As fotografias produzidas no
século XIX me causam maravilha.
Eu estudo aquela gente. Aqueles
lugares.
É conhecida e mil vezes repetida
a sentença, devida a Marc Bloch, de que os historiadores devem ser como o ogro
do imaginário medieval. Devem farejar a carne humana e andar onde ela estiver.
Pessoas, é disso que trata a História. Está aí uma daquelas ideias tão simples e
tão adequadas, que se deveria ter na frente da mesa de trabalho, colado no mural,
tatuado no braço. Eu sei bem disso, não pensem que não.
Porém, apesar desse impulso e
desse esforço consciente por reconstruir humanidades, basta olhar uma dessas
fotos e fica clara a impressão de que a torrente de modelos analíticos, ideias,
relações, escolhas narrativas, tudo isso acaba proporcionando, no máximo, imagens
muito esquemáticas daquela gente.
Essa percepção me esbofeteia a
cara quando olho para as figuras, os olhares, o corpo das pessoas naquelas
fotos.
Olhem para esses dois sujeitos, no fundo desses retratos esmaecidos, encontrados junto a um processo criminal do final do século XIX. Eles foram acusados de um homicídio na fronteira do Brasil com a Argentina, em 1884.
Seraphim Cesário e Silva, 30
anos, solteiro, natural de Alegrete. No interrogatório, disse ser pedreiro,
porém vivia de trabalhos eventuais.
Miguel Verdum, 21 anos, natural
do Uruguai e também vivia de trabalhos não especializados.
Eu sei, os retratos são, eles
também, muito artificiais. E se poderia dizer mil palavras analisando suas
roupas, sua postura, os grilhões que lhes prendem os pés. Não farei isso aqui.

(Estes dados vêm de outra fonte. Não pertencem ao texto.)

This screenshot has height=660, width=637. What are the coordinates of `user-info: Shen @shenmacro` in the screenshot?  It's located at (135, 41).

Uma análise dessas imagens e da gente que transitava naquela fronteira, vocês
encontram na tese de doutorado de Mariana Thompson Flores, que me cedeu
gentilmente essas fotos e de cuja obra tirei a ideia para este post. Como apontou Mariana, "suas imagens, sentados com os pés presos por grilhões, devem representar que aspecto deviam ter esses inúmeros indivíduos que transitavam entre fronteiras geográficas e viviam entre o lícito e o ilícito."
Aqui, porém, eu queria apenas declarar esse fascínio que me é inevitável. Creio que seja diferente para historiadores que estudam o século XX, familiarizados com os sujeitos e a época que estudam através de um sem número de fotografias. Já, para os estudiosos do século XVIII ou épocas anteriores, essa percepção através da foto é impossível. Assim, só os historiadores que dedicam seu trabalho ao Oitocentos talvez possam me entender. As fotografias existem. Mas elas trazem junto uma sensação que tem o poder de desnaturalizar.

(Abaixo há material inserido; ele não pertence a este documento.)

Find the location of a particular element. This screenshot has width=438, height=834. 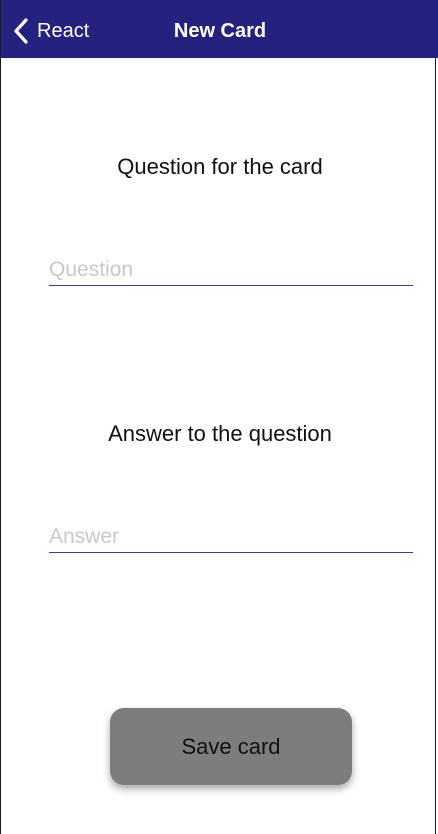

answer-input is located at coordinates (231, 537).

Trata-se da experiência de render-se à imagem como um
instrumento de comunicação com um outro mundo.
E eu me assombro.
Parte desse post foi inspirado em comentário feito ao excelente post do Charlles Campos sobre as fotografias de Eugène Atget
Não adianta: o passado está de tal forma perdido que o máximo que podemos atingir dele são pistas fragmentadas, como estas fotografias que acabaste de mostrar. Sob um certo aspecto, o historiador e um detetive muito desajeitado...

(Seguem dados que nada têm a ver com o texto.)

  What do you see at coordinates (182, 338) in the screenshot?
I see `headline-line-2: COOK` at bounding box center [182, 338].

ResponderExcluirEssa é a minha impressão também, Cássio. Um detetive desajeitado. Meio Quixote, mas a gente se aventura...
ExcluirO teu espanto/fascínio, Farinatti, é a surpresa descrita por Roland Barthes ao ver uma foto do irmão mais novo de Napoleão: "Vejos os olhos que viram o imperador". Talvez o que te fascine não seja somente a imagem, mas aquilo que esses sujeitos presenciaram e com muito custo tentamos remontar.